El calor extremo ya también hiere a los camellos en África

Imagen: BBC Mundo
Las olas de calor extremas ya no solo golpean a las personas en África: también están dañando a los camellos, animales clave para sobrevivir en zonas áridas. Expertos advierten que el aumento de temperatura amenaza su salud, su movilidad y el sustento de comunidades enteras.
Durante décadas, el camello fue la imagen más clara de resistencia en el desierto africano. Hoy, sin embargo, ese símbolo de adaptación al calor empieza a mostrar grietas: según informó BBC Mundo, las actuales olas de calor están provocando ampollas en las patas, irritación en la piel y un deterioro físico que compromete la supervivencia de estos animales en regiones donde ya escasea el agua y sobra la temperatura extrema.
El problema no es menor porque el camello no es un animal decorativo ni anecdótico en amplias zonas del continente. En comunidades pastoriles y en territorios semidesérticos, estos animales cumplen un papel económico y social decisivo: transportan carga, ayudan en la movilidad, aportan leche y carne, y sostienen modos de vida que dependen de su capacidad para recorrer largas distancias bajo condiciones durísimas. De acuerdo con expertos consultados por la BBC, el calor actual supera los márgenes para los que incluso esta especie evolucionó, y la exposición prolongada a superficies abrasadoras como la arena está afectando funciones vitales que antes parecían blindadas por la biología.
Lo que está ocurriendo con los camellos es también una advertencia sobre la velocidad con la que se está degradando el equilibrio climático en África. No hablamos solo de una sensación térmica insoportable: hablamos de un fenómeno que golpea la ganadería, encarece el transporte, reduce la disponibilidad de alimento y agrava la presión sobre familias que ya viven al límite. En zonas donde el ingreso depende de la supervivencia del ganado, que un camello no pueda caminar o alimentar a su cría por el estrés térmico puede convertirse rápidamente en una crisis doméstica.

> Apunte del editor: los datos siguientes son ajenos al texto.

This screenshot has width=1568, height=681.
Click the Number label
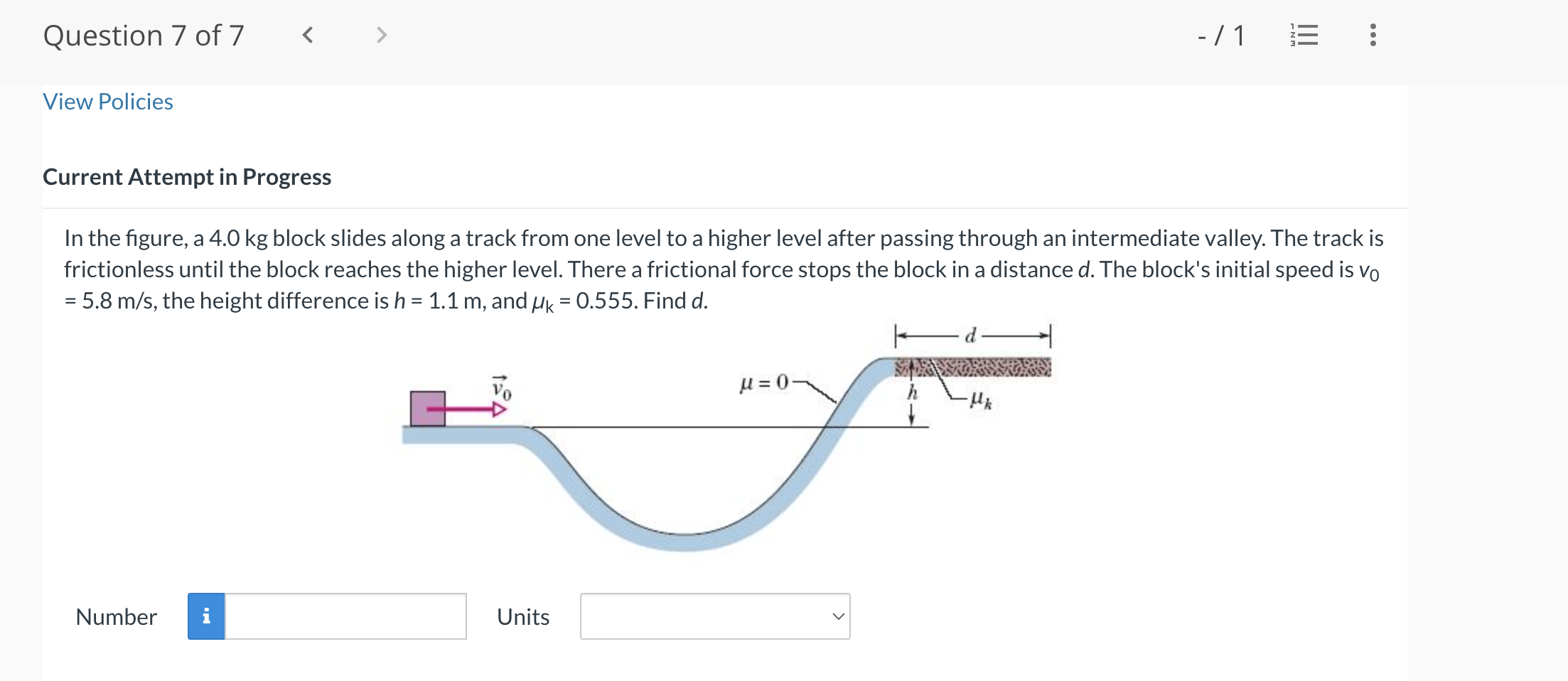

Y en un continente donde el cambio climático avanza más rápido que la capacidad de adaptación de muchos territorios, el deterioro de estos animales resume una verdad incómoda: ni siquiera los grandes supervivientes del desierto están a salvo.
El caso también obliga a mirar más allá del impacto inmediato. Si el calor extremo está dañando a una especie asociada históricamente con la resistencia, el mensaje es claro para el resto de la cadena ecológica y humana: la crisis climática ya no es una amenaza futura ni abstracta, sino una fuerza presente que erosiona la vida cotidiana, desplaza economías locales y redefine la relación entre seres humanos, animales y territorio. En África, como en otras regiones del mundo, el calentamiento global ya no solo se mide en grados; se mide en heridas, pérdidas y formas de vida que empiezan a ceder ante un clima cada vez más hostil.